Titanic: Machine Learning from Disaster
The Titanic dataset is the classic ML classification benchmark. Here's a full walkthrough — feature engineering, Random Forest, Logistic Regression, and what the results actually mean.
The Titanic dataset has launched more data science careers than probably any other benchmark. It’s not because predicting 19th-century shipwreck survival is professionally useful — it’s because the problem has just the right amount of complexity to teach real skills: messy data, meaningful features, and a binary classification target that everyone intuitively understands.
This is a full walkthrough from raw data to submission-ready predictions.
The Dataset
The training set has 891 passengers.

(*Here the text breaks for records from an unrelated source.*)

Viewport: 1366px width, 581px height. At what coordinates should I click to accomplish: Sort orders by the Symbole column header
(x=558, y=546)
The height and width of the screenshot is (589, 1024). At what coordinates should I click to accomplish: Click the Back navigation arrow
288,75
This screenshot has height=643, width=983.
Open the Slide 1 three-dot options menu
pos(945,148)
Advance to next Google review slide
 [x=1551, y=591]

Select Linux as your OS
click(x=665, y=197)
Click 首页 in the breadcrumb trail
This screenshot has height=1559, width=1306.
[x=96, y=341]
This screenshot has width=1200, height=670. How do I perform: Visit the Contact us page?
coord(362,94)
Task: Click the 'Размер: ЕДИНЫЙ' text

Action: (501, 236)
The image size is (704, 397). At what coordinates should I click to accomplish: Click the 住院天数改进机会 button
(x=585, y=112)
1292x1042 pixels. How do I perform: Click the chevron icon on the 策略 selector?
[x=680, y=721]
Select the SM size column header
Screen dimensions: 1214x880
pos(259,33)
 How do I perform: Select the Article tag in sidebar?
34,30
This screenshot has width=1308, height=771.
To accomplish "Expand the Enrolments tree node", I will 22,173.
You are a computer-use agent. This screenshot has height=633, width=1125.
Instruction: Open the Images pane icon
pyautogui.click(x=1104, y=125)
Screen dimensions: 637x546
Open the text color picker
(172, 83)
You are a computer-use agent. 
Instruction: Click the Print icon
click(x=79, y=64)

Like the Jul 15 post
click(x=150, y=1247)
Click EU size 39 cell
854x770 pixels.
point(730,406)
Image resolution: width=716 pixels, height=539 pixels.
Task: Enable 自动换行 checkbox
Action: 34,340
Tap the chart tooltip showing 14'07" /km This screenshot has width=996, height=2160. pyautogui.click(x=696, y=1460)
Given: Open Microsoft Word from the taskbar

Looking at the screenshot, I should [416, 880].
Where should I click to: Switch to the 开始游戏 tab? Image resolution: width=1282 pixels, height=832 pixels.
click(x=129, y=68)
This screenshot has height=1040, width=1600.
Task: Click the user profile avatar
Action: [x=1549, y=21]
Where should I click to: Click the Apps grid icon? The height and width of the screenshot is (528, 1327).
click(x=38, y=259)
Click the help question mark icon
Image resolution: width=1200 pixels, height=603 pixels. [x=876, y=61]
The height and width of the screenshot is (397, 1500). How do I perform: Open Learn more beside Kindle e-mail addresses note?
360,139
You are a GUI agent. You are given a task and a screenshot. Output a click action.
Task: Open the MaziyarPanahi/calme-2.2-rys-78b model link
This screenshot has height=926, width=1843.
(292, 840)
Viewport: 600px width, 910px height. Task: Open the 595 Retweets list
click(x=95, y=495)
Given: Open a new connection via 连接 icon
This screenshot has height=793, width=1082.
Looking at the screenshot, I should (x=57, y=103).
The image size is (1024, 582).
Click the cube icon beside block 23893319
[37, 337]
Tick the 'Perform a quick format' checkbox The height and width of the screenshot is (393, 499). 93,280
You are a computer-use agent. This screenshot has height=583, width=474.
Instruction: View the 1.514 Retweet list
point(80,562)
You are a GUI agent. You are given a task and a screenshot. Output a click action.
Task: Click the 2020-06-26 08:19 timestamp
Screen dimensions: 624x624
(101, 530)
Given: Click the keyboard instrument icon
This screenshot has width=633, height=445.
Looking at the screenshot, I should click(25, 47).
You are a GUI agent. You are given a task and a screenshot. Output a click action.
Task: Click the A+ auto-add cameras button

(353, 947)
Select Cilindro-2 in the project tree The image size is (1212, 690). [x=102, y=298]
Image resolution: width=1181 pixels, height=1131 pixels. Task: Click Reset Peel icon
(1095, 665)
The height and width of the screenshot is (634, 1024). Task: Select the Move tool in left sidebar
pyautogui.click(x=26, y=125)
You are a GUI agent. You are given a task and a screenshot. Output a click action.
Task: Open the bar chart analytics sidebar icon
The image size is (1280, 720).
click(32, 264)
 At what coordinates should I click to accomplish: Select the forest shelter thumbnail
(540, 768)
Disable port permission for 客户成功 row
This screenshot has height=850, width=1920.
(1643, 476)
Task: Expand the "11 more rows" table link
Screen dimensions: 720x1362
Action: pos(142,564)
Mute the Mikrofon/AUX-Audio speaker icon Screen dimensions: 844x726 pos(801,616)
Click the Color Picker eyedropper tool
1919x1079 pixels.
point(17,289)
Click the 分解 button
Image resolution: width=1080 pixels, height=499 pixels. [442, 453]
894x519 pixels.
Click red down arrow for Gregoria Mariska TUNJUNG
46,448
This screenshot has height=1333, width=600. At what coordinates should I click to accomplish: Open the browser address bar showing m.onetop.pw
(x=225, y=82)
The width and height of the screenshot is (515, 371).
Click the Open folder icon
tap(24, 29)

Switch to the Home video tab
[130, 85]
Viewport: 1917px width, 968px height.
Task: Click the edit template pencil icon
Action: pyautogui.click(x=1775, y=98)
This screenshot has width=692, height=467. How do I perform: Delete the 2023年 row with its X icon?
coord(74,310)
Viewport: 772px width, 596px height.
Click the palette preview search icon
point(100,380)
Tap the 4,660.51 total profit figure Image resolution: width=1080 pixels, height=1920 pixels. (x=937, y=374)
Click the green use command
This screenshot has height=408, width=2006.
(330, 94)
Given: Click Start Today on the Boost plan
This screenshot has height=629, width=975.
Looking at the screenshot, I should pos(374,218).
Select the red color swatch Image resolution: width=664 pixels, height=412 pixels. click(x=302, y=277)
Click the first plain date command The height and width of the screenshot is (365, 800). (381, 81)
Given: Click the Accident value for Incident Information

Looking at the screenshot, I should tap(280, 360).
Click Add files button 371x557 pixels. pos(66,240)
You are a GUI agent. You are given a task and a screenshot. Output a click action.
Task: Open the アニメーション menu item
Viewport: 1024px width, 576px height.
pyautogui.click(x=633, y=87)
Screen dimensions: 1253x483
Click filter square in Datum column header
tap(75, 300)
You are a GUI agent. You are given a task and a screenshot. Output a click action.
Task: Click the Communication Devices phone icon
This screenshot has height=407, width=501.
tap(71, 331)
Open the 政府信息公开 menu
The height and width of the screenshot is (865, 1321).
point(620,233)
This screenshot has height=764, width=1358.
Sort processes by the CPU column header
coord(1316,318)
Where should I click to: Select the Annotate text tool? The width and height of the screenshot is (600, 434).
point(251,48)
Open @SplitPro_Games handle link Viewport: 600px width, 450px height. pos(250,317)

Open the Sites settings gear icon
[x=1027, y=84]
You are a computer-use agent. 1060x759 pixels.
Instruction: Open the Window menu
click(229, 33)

The test set has 417. Each passenger record includes:
| Variable | Description |
|---|---|
Survived | Target: 0 = No, 1 = Yes |
Pclass | Passenger class (1 = 1st, 2 = 2nd, 3 = 3rd) |
Name | Passenger name |
Sex | male / female |
Age | Age in years (missing for ~20%) |
SibSp | # of siblings/spouses aboard |
Parch | # of parents/children aboard |
Ticket | Ticket number |
Fare | Passenger fare |
Cabin | Cabin number (mostly missing) |
Embarked | Port of embarkation: C, Q, or S |
Step 1: Load and Inspect
import pandas as pd
import numpy as np
from sklearn.ensemble import RandomForestClassifier
from sklearn.linear_model import LogisticRegression
from sklearn.metrics import accuracy_score
import matplotlib.pyplot as plt
# Load from Kaggle's public GitHub mirror
train_url = "https://raw.githubusercontent.com/datasciencedojo/datasets/master/titanic.csv"
df = pd.read_csv(train_url)
print(df.shape)
print(df.isnull().sum())You’ll see Age missing for ~177 rows, Cabin missing for ~687, and Embarked missing for just 2. That tells you which fields require attention.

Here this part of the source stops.